Measuring throughput on a home network

For an accurate WAN throughput measurement: connect a device directly to your router via Ethernet, close background applications, and run a speed test to a server geographically close to you. Test at multiple times of day — morning and late evening — to separate peak-hour congestion from hardware limits. If wired throughput is significantly below your plan tier at off-peak hours, the issue is likely in the modem, router, or the ISP's provisioning. If throughput is fine off-peak but degrades in the evening, the shared cable node is congested.

What is a good throughput-to-bandwidth ratio?
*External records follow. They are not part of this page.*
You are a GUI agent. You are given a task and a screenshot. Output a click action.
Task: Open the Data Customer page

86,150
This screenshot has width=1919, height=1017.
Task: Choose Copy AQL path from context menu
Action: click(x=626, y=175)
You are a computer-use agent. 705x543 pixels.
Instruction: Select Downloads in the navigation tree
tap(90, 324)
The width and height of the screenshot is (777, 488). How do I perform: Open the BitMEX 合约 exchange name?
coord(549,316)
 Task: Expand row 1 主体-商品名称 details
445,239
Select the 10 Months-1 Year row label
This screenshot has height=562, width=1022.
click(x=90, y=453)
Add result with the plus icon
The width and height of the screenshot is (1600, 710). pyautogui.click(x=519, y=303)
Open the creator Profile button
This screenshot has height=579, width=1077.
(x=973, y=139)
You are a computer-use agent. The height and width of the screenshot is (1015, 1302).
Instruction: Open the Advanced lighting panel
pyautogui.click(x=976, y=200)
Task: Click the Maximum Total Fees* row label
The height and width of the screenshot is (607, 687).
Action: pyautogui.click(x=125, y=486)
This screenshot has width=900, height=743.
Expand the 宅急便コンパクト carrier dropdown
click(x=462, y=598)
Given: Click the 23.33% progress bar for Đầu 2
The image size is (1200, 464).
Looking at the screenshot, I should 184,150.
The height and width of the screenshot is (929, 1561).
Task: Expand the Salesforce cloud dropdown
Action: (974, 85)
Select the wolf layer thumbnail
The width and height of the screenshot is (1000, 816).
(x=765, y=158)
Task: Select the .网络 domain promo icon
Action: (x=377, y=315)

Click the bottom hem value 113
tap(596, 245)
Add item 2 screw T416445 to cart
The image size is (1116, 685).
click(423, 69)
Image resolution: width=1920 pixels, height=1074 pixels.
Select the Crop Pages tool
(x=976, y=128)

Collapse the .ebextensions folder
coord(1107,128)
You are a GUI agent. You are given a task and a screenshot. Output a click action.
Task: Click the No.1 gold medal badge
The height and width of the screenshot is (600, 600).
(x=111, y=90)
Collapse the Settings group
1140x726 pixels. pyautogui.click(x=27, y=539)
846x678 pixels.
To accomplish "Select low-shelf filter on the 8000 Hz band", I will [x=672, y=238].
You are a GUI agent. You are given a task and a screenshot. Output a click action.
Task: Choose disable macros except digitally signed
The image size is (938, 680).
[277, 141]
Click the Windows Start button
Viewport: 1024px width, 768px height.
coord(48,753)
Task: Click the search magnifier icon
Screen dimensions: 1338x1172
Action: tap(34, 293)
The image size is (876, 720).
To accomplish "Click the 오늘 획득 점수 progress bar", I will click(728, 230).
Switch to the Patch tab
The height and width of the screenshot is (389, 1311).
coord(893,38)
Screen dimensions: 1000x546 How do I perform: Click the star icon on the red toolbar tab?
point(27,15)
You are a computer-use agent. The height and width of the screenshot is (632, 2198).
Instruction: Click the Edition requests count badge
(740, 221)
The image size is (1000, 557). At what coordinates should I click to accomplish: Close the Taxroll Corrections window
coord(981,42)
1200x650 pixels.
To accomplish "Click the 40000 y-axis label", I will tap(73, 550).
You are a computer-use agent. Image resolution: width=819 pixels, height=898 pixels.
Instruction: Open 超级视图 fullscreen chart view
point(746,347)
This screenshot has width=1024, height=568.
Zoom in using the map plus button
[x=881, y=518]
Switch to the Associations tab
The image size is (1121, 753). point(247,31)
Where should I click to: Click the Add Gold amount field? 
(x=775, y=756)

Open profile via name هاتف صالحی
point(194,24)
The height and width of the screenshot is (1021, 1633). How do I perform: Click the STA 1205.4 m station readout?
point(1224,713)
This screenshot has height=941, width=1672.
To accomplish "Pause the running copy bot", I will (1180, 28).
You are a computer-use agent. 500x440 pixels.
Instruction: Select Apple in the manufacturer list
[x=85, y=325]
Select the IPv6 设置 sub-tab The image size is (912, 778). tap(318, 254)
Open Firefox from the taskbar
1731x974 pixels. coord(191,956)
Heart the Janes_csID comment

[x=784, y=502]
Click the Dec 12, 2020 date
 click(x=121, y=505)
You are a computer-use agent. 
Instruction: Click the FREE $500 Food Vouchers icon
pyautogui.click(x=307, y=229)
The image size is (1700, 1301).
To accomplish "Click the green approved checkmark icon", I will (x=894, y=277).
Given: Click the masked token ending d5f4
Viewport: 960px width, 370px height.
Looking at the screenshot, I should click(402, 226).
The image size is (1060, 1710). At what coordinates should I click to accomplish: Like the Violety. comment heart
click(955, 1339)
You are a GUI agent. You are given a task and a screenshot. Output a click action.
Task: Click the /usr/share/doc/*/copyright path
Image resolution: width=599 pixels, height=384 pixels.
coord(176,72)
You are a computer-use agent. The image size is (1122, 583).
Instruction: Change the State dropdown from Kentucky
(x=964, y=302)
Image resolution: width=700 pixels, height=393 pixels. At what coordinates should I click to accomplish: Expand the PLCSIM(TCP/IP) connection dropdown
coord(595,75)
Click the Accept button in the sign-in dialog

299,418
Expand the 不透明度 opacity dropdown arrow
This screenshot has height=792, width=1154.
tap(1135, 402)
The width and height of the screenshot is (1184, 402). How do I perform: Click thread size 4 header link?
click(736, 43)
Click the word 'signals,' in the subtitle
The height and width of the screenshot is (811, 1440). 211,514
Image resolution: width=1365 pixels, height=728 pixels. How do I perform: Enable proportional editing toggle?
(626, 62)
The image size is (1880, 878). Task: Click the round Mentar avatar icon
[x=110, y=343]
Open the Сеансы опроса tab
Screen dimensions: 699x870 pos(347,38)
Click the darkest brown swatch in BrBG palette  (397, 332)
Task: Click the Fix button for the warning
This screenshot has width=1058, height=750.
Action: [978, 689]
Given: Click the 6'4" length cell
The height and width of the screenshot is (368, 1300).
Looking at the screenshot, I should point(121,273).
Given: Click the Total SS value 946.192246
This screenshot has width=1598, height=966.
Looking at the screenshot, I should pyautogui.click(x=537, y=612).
On wired fiber, expect 90–100% of plan speed. On wired cable, 75–95%. On Wi-Fi (5 GHz, close to router), 60–85%. If your wired Ethernet throughput is consistently below 80% of your plan tier, there is a problem worth diagnosing.

Frequently Asked Questions

What is the difference between throughput and speed?

In networking, throughput is the precise technical term for what a speed test measures. 'Speed' is the colloquial version. They refer to the same thing: actual data transfer rate in Mbps, measured under real conditions.

Why is my throughput lower than my plan?

The most common causes are Wi-Fi (switch to Ethernet to eliminate this), an old router or modem that cannot process traffic fast enough, or peak-hour congestion on a shared cable node. Run a wired test at different times of day to isolate the cause.